What you should do: Exact copies of all the entries are required.

Data items
○ ○ ○ ○ ○ ○ ○
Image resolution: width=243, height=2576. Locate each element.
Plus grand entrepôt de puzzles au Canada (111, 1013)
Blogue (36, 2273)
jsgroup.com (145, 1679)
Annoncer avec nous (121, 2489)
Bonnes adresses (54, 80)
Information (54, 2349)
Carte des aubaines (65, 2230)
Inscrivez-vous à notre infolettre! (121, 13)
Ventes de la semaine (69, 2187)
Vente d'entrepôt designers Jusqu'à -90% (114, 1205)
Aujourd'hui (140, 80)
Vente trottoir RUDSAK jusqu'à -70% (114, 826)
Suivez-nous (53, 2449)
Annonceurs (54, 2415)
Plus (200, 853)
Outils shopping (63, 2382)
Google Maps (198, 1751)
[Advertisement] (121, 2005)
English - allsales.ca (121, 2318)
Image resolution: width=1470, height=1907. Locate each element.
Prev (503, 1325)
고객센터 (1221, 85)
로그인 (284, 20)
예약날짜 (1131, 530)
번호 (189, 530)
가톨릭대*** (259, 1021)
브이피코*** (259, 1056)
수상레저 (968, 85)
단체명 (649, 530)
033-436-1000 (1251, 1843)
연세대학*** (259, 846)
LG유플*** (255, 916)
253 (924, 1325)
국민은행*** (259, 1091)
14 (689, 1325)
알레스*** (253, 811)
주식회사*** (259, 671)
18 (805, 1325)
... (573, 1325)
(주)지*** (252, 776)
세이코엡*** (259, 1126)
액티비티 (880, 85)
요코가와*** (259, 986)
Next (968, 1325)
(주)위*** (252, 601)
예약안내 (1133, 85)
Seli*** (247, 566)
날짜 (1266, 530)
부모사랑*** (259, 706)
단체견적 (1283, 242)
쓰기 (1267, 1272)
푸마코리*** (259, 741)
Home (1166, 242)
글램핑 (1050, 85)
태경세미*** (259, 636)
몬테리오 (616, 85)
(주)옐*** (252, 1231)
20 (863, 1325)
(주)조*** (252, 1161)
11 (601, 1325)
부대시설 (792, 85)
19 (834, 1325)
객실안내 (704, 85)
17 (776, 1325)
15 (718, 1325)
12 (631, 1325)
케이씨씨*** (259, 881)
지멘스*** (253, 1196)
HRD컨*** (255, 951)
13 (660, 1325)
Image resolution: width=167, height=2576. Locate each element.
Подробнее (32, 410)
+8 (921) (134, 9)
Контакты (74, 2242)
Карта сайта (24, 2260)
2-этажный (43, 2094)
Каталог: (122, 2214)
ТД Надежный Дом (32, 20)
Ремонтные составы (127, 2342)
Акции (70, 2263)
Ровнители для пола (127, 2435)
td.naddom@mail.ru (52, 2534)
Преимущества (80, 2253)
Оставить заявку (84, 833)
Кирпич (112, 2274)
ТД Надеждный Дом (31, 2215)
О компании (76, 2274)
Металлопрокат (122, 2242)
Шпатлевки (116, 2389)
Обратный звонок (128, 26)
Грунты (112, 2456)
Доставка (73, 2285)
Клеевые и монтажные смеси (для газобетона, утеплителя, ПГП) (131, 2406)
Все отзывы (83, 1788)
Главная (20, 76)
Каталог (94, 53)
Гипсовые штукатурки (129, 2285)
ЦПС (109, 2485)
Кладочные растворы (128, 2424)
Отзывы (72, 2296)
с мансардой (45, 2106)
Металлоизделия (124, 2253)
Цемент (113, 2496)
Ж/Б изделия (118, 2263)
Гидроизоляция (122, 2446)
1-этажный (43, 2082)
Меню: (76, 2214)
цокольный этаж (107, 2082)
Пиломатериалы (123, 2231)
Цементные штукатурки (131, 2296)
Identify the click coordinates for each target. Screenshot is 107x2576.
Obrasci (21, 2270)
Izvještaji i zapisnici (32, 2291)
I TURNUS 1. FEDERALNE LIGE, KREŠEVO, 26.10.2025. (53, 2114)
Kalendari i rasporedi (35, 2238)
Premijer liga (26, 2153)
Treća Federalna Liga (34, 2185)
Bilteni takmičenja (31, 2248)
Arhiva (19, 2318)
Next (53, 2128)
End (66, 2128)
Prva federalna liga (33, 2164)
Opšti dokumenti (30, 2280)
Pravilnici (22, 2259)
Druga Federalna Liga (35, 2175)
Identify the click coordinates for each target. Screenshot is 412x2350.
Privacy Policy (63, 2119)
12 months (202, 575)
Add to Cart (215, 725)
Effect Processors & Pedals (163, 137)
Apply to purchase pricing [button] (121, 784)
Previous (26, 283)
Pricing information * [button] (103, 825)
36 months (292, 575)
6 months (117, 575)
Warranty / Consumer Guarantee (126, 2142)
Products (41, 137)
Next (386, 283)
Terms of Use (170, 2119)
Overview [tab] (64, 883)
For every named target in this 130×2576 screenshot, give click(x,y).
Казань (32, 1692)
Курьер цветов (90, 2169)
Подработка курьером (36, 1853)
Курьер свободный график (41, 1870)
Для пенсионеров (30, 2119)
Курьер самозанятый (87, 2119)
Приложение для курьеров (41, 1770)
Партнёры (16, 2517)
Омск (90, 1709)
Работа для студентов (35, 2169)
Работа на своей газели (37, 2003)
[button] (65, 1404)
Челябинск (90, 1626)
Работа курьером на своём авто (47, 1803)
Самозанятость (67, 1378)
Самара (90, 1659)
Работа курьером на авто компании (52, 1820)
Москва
○ ○ ○ ○ ○ ○ ○
Problem solution:
Image resolution: width=243, height=2576. Locate each element.
Plus grand entrepôt de puzzles au Canada (111, 1013)
Blogue (36, 2273)
jsgroup.com (145, 1679)
Annoncer avec nous (121, 2489)
Bonnes adresses (54, 80)
Information (54, 2349)
Carte des aubaines (65, 2230)
Inscrivez-vous à notre infolettre! (121, 13)
Ventes de la semaine (69, 2187)
Vente d'entrepôt designers Jusqu'à -90% (114, 1205)
Aujourd'hui (140, 80)
Vente trottoir RUDSAK jusqu'à -70% (114, 826)
Suivez-nous (53, 2449)
Annonceurs (54, 2415)
Plus (200, 853)
Outils shopping (63, 2382)
Google Maps (198, 1751)
[Advertisement] (121, 2005)
English - allsales.ca (121, 2318)
Image resolution: width=1470, height=1907. Locate each element.
Prev (503, 1325)
고객센터 (1221, 85)
로그인 (284, 20)
예약날짜 (1131, 530)
번호 (189, 530)
가톨릭대*** (259, 1021)
브이피코*** (259, 1056)
수상레저 (968, 85)
단체명 (649, 530)
033-436-1000 (1251, 1843)
연세대학*** (259, 846)
LG유플*** (255, 916)
253 (924, 1325)
국민은행*** (259, 1091)
14 (689, 1325)
알레스*** (253, 811)
주식회사*** (259, 671)
18 (805, 1325)
... (573, 1325)
(주)지*** (252, 776)
세이코엡*** (259, 1126)
액티비티 (880, 85)
요코가와*** (259, 986)
Next (968, 1325)
(주)위*** (252, 601)
예약안내 (1133, 85)
Seli*** (247, 566)
날짜 (1266, 530)
부모사랑*** (259, 706)
단체견적 (1283, 242)
쓰기 (1267, 1272)
푸마코리*** (259, 741)
Home (1166, 242)
글램핑 (1050, 85)
태경세미*** (259, 636)
몬테리오 (616, 85)
(주)옐*** (252, 1231)
20 (863, 1325)
(주)조*** (252, 1161)
11 (601, 1325)
부대시설 (792, 85)
19 (834, 1325)
객실안내 (704, 85)
17 (776, 1325)
15 (718, 1325)
12 (631, 1325)
케이씨씨*** (259, 881)
지멘스*** (253, 1196)
HRD컨*** (255, 951)
13 (660, 1325)
Image resolution: width=167, height=2576. Locate each element.
Подробнее (32, 410)
+8 (921) (134, 9)
Контакты (74, 2242)
Карта сайта (24, 2260)
2-этажный (43, 2094)
Каталог: (122, 2214)
ТД Надежный Дом (32, 20)
Ремонтные составы (127, 2342)
Акции (70, 2263)
Ровнители для пола (127, 2435)
td.naddom@mail.ru (52, 2534)
Преимущества (80, 2253)
Оставить заявку (84, 833)
Кирпич (112, 2274)
ТД Надеждный Дом (31, 2215)
О компании (76, 2274)
Металлопрокат (122, 2242)
Шпатлевки (116, 2389)
Обратный звонок (128, 26)
Грунты (112, 2456)
Доставка (73, 2285)
Клеевые и монтажные смеси (для газобетона, утеплителя, ПГП) (131, 2406)
Все отзывы (83, 1788)
Главная (20, 76)
Каталог (94, 53)
Гипсовые штукатурки (129, 2285)
ЦПС (109, 2485)
Кладочные растворы (128, 2424)
Отзывы (72, 2296)
с мансардой (45, 2106)
Металлоизделия (124, 2253)
Цемент (113, 2496)
Ж/Б изделия (118, 2263)
Гидроизоляция (122, 2446)
1-этажный (43, 2082)
Меню: (76, 2214)
цокольный этаж (107, 2082)
Пиломатериалы (123, 2231)
Цементные штукатурки (131, 2296)
Identify the click coordinates for each target. Screenshot is 107x2576.
Obrasci (21, 2270)
Izvještaji i zapisnici (32, 2291)
I TURNUS 1. FEDERALNE LIGE, KREŠEVO, 26.10.2025. (53, 2114)
Kalendari i rasporedi (35, 2238)
Premijer liga (26, 2153)
Treća Federalna Liga (34, 2185)
Bilteni takmičenja (31, 2248)
Arhiva (19, 2318)
Next (53, 2128)
End (66, 2128)
Prva federalna liga (33, 2164)
Opšti dokumenti (30, 2280)
Pravilnici (22, 2259)
Druga Federalna Liga (35, 2175)
Identify the click coordinates for each target. Screenshot is 412x2350.
Privacy Policy (63, 2119)
12 months (202, 575)
Add to Cart (215, 725)
Effect Processors & Pedals (163, 137)
Apply to purchase pricing [button] (121, 784)
Previous (26, 283)
Pricing information * [button] (103, 825)
36 months (292, 575)
6 months (117, 575)
Warranty / Consumer Guarantee (126, 2142)
Products (41, 137)
Next (386, 283)
Terms of Use (170, 2119)
Overview [tab] (64, 883)
For every named target in this 130×2576 screenshot, give click(x,y).
Казань (32, 1692)
Курьер цветов (90, 2169)
Подработка курьером (36, 1853)
Курьер свободный график (41, 1870)
Для пенсионеров (30, 2119)
Курьер самозанятый (87, 2119)
Приложение для курьеров (41, 1770)
Партнёры (16, 2517)
Омск (90, 1709)
Работа для студентов (35, 2169)
Работа на своей газели (37, 2003)
[button] (65, 1404)
Челябинск (90, 1626)
Работа курьером на своём авто (47, 1803)
Самозанятость (67, 1378)
Самара (90, 1659)
Работа курьером на авто компании (52, 1820)
Москва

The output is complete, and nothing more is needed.